Dataset records:
########################################

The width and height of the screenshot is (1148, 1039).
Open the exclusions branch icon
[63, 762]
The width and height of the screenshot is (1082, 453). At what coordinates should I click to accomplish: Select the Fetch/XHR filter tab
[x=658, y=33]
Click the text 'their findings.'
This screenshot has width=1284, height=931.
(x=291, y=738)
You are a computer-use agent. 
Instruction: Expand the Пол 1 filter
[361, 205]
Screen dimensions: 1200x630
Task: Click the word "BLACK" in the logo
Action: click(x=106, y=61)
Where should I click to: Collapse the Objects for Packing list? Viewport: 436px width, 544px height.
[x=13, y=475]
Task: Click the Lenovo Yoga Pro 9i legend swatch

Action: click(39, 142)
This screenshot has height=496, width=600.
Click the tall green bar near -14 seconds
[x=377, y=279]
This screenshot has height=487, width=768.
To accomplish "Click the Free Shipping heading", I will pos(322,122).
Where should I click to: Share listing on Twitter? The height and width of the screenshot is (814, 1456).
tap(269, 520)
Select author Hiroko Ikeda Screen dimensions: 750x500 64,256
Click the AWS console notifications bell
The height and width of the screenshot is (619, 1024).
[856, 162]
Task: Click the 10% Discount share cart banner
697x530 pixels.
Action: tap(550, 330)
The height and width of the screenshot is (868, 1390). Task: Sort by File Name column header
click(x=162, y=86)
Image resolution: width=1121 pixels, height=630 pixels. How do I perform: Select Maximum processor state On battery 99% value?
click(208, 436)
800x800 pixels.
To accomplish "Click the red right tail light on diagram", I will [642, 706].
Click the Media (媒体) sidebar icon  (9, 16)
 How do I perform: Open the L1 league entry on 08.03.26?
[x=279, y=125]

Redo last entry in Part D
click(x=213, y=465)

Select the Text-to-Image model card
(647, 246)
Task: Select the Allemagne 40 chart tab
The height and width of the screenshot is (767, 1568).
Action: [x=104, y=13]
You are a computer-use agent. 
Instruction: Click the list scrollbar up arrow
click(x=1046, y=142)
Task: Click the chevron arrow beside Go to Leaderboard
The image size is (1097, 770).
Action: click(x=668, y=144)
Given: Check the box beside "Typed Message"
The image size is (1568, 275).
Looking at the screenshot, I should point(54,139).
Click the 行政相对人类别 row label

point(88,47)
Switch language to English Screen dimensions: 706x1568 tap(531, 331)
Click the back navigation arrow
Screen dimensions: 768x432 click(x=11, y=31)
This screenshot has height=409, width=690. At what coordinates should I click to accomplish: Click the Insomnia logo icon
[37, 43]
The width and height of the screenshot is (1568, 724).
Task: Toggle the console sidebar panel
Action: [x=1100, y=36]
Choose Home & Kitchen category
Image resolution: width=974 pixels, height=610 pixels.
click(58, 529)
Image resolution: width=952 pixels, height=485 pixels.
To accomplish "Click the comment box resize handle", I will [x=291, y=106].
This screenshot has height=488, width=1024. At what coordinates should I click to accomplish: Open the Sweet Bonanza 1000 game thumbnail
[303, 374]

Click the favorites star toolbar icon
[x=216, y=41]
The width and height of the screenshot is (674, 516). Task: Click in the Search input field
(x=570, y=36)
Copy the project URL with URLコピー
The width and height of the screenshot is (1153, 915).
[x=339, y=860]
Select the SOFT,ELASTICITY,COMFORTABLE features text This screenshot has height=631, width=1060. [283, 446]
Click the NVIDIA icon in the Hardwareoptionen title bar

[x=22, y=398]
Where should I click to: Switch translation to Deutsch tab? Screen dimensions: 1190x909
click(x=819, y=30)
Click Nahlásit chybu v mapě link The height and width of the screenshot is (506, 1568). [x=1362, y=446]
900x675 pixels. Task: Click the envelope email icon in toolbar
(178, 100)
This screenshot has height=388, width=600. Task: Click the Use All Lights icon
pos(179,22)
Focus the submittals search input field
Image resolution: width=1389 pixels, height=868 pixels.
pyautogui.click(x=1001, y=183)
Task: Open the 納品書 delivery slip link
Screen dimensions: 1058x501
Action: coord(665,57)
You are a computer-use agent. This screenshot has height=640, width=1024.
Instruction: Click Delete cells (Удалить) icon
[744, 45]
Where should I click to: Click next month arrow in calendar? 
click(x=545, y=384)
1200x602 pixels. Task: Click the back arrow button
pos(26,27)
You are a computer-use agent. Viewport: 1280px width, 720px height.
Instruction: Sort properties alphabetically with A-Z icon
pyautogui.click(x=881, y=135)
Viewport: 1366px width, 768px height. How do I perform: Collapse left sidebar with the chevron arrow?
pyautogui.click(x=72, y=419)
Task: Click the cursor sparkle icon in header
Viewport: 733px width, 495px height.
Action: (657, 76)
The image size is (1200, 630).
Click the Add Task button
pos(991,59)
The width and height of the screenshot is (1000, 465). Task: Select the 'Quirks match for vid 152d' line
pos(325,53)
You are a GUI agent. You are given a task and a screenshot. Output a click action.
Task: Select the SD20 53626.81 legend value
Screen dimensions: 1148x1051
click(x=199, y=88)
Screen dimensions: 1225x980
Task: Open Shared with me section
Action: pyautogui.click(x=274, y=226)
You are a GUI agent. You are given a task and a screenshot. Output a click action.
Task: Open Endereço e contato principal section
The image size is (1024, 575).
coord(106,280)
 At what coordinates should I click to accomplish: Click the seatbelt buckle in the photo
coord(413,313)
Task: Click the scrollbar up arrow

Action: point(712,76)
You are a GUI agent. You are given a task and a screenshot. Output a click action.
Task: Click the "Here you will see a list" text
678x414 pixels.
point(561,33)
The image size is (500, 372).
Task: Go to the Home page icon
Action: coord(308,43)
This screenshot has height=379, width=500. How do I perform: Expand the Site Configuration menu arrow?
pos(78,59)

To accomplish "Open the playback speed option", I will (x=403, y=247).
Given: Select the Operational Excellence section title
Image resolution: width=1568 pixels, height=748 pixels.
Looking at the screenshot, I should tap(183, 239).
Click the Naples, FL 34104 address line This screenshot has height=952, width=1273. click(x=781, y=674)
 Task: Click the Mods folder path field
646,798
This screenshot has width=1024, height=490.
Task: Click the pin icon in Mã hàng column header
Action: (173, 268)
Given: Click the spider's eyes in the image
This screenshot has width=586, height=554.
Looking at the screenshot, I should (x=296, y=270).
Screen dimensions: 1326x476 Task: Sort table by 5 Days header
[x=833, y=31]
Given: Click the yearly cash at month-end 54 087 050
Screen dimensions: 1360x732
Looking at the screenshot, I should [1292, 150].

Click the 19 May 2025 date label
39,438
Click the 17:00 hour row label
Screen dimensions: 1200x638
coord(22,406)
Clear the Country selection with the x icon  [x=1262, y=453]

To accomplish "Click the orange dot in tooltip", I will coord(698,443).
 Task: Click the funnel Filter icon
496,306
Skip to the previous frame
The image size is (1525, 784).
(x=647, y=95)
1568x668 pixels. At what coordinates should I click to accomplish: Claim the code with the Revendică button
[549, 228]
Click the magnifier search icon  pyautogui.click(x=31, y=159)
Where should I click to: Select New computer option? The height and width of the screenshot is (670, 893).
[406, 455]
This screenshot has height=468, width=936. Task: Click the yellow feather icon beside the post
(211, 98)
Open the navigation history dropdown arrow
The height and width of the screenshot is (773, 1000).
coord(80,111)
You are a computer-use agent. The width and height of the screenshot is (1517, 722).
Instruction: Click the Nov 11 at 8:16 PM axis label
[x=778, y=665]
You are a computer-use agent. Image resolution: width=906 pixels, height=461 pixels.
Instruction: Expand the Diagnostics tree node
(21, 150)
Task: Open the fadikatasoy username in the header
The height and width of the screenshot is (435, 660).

########################################

WORK ITEM: All the entries above are to be transcribed without any alteration.

THE COMPLETED TASK:
The width and height of the screenshot is (1148, 1039).
Open the exclusions branch icon
[63, 762]
The width and height of the screenshot is (1082, 453). At what coordinates should I click to accomplish: Select the Fetch/XHR filter tab
[x=658, y=33]
Click the text 'their findings.'
This screenshot has width=1284, height=931.
(x=291, y=738)
You are a computer-use agent. 
Instruction: Expand the Пол 1 filter
[361, 205]
Screen dimensions: 1200x630
Task: Click the word "BLACK" in the logo
Action: click(x=106, y=61)
Where should I click to: Collapse the Objects for Packing list? Viewport: 436px width, 544px height.
[x=13, y=475]
Task: Click the Lenovo Yoga Pro 9i legend swatch

Action: click(39, 142)
This screenshot has height=496, width=600.
Click the tall green bar near -14 seconds
[x=377, y=279]
This screenshot has height=487, width=768.
To accomplish "Click the Free Shipping heading", I will pos(322,122).
Where should I click to: Share listing on Twitter? The height and width of the screenshot is (814, 1456).
tap(269, 520)
Select author Hiroko Ikeda Screen dimensions: 750x500 64,256
Click the AWS console notifications bell
The height and width of the screenshot is (619, 1024).
[856, 162]
Task: Click the 10% Discount share cart banner
697x530 pixels.
Action: tap(550, 330)
The height and width of the screenshot is (868, 1390). Task: Sort by File Name column header
click(x=162, y=86)
Image resolution: width=1121 pixels, height=630 pixels. How do I perform: Select Maximum processor state On battery 99% value?
click(208, 436)
800x800 pixels.
To accomplish "Click the red right tail light on diagram", I will [642, 706].
Click the Media (媒体) sidebar icon  (9, 16)
 How do I perform: Open the L1 league entry on 08.03.26?
[x=279, y=125]

Redo last entry in Part D
click(x=213, y=465)

Select the Text-to-Image model card
(647, 246)
Task: Select the Allemagne 40 chart tab
The height and width of the screenshot is (767, 1568).
Action: [x=104, y=13]
You are a computer-use agent. 
Instruction: Click the list scrollbar up arrow
click(x=1046, y=142)
Task: Click the chevron arrow beside Go to Leaderboard
The image size is (1097, 770).
Action: click(x=668, y=144)
Given: Check the box beside "Typed Message"
The image size is (1568, 275).
Looking at the screenshot, I should point(54,139).
Click the 行政相对人类别 row label

point(88,47)
Switch language to English Screen dimensions: 706x1568 tap(531, 331)
Click the back navigation arrow
Screen dimensions: 768x432 click(x=11, y=31)
This screenshot has height=409, width=690. At what coordinates should I click to accomplish: Click the Insomnia logo icon
[37, 43]
The width and height of the screenshot is (1568, 724).
Task: Toggle the console sidebar panel
Action: [x=1100, y=36]
Choose Home & Kitchen category
Image resolution: width=974 pixels, height=610 pixels.
click(58, 529)
Image resolution: width=952 pixels, height=485 pixels.
To accomplish "Click the comment box resize handle", I will [x=291, y=106].
This screenshot has height=488, width=1024. At what coordinates should I click to accomplish: Open the Sweet Bonanza 1000 game thumbnail
[303, 374]

Click the favorites star toolbar icon
[x=216, y=41]
The width and height of the screenshot is (674, 516). Task: Click in the Search input field
(x=570, y=36)
Copy the project URL with URLコピー
The width and height of the screenshot is (1153, 915).
[x=339, y=860]
Select the SOFT,ELASTICITY,COMFORTABLE features text This screenshot has height=631, width=1060. [283, 446]
Click the NVIDIA icon in the Hardwareoptionen title bar

[x=22, y=398]
Where should I click to: Switch translation to Deutsch tab? Screen dimensions: 1190x909
click(x=819, y=30)
Click Nahlásit chybu v mapě link The height and width of the screenshot is (506, 1568). [x=1362, y=446]
900x675 pixels. Task: Click the envelope email icon in toolbar
(178, 100)
This screenshot has height=388, width=600. Task: Click the Use All Lights icon
pos(179,22)
Focus the submittals search input field
Image resolution: width=1389 pixels, height=868 pixels.
pyautogui.click(x=1001, y=183)
Task: Open the 納品書 delivery slip link
Screen dimensions: 1058x501
Action: coord(665,57)
You are a computer-use agent. This screenshot has height=640, width=1024.
Instruction: Click Delete cells (Удалить) icon
[744, 45]
Where should I click to: Click next month arrow in calendar? 
click(x=545, y=384)
1200x602 pixels. Task: Click the back arrow button
pos(26,27)
You are a computer-use agent. Viewport: 1280px width, 720px height.
Instruction: Sort properties alphabetically with A-Z icon
pyautogui.click(x=881, y=135)
Viewport: 1366px width, 768px height. How do I perform: Collapse left sidebar with the chevron arrow?
pyautogui.click(x=72, y=419)
Task: Click the cursor sparkle icon in header
Viewport: 733px width, 495px height.
Action: (657, 76)
The image size is (1200, 630).
Click the Add Task button
pos(991,59)
The width and height of the screenshot is (1000, 465). Task: Select the 'Quirks match for vid 152d' line
pos(325,53)
You are a GUI agent. You are given a task and a screenshot. Output a click action.
Task: Select the SD20 53626.81 legend value
Screen dimensions: 1148x1051
click(x=199, y=88)
Screen dimensions: 1225x980
Task: Open Shared with me section
Action: pyautogui.click(x=274, y=226)
You are a GUI agent. You are given a task and a screenshot. Output a click action.
Task: Open Endereço e contato principal section
The image size is (1024, 575).
coord(106,280)
 At what coordinates should I click to accomplish: Click the seatbelt buckle in the photo
coord(413,313)
Task: Click the scrollbar up arrow

Action: point(712,76)
You are a GUI agent. You are given a task and a screenshot. Output a click action.
Task: Click the "Here you will see a list" text
678x414 pixels.
point(561,33)
The image size is (500, 372).
Task: Go to the Home page icon
Action: coord(308,43)
This screenshot has height=379, width=500. How do I perform: Expand the Site Configuration menu arrow?
pos(78,59)

To accomplish "Open the playback speed option", I will (x=403, y=247).
Given: Select the Operational Excellence section title
Image resolution: width=1568 pixels, height=748 pixels.
Looking at the screenshot, I should tap(183, 239).
Click the Naples, FL 34104 address line This screenshot has height=952, width=1273. click(x=781, y=674)
 Task: Click the Mods folder path field
646,798
This screenshot has width=1024, height=490.
Task: Click the pin icon in Mã hàng column header
Action: (173, 268)
Given: Click the spider's eyes in the image
This screenshot has width=586, height=554.
Looking at the screenshot, I should (x=296, y=270).
Screen dimensions: 1326x476 Task: Sort table by 5 Days header
[x=833, y=31]
Given: Click the yearly cash at month-end 54 087 050
Screen dimensions: 1360x732
Looking at the screenshot, I should [1292, 150].

Click the 19 May 2025 date label
39,438
Click the 17:00 hour row label
Screen dimensions: 1200x638
coord(22,406)
Clear the Country selection with the x icon  [x=1262, y=453]

To accomplish "Click the orange dot in tooltip", I will coord(698,443).
 Task: Click the funnel Filter icon
496,306
Skip to the previous frame
The image size is (1525, 784).
(x=647, y=95)
1568x668 pixels. At what coordinates should I click to accomplish: Claim the code with the Revendică button
[549, 228]
Click the magnifier search icon  pyautogui.click(x=31, y=159)
Where should I click to: Select New computer option? The height and width of the screenshot is (670, 893).
[406, 455]
This screenshot has height=468, width=936. Task: Click the yellow feather icon beside the post
(211, 98)
Open the navigation history dropdown arrow
The height and width of the screenshot is (773, 1000).
coord(80,111)
You are a computer-use agent. The width and height of the screenshot is (1517, 722).
Instruction: Click the Nov 11 at 8:16 PM axis label
[x=778, y=665]
You are a computer-use agent. Image resolution: width=906 pixels, height=461 pixels.
Instruction: Expand the Diagnostics tree node
(21, 150)
Task: Open the fadikatasoy username in the header
The height and width of the screenshot is (435, 660).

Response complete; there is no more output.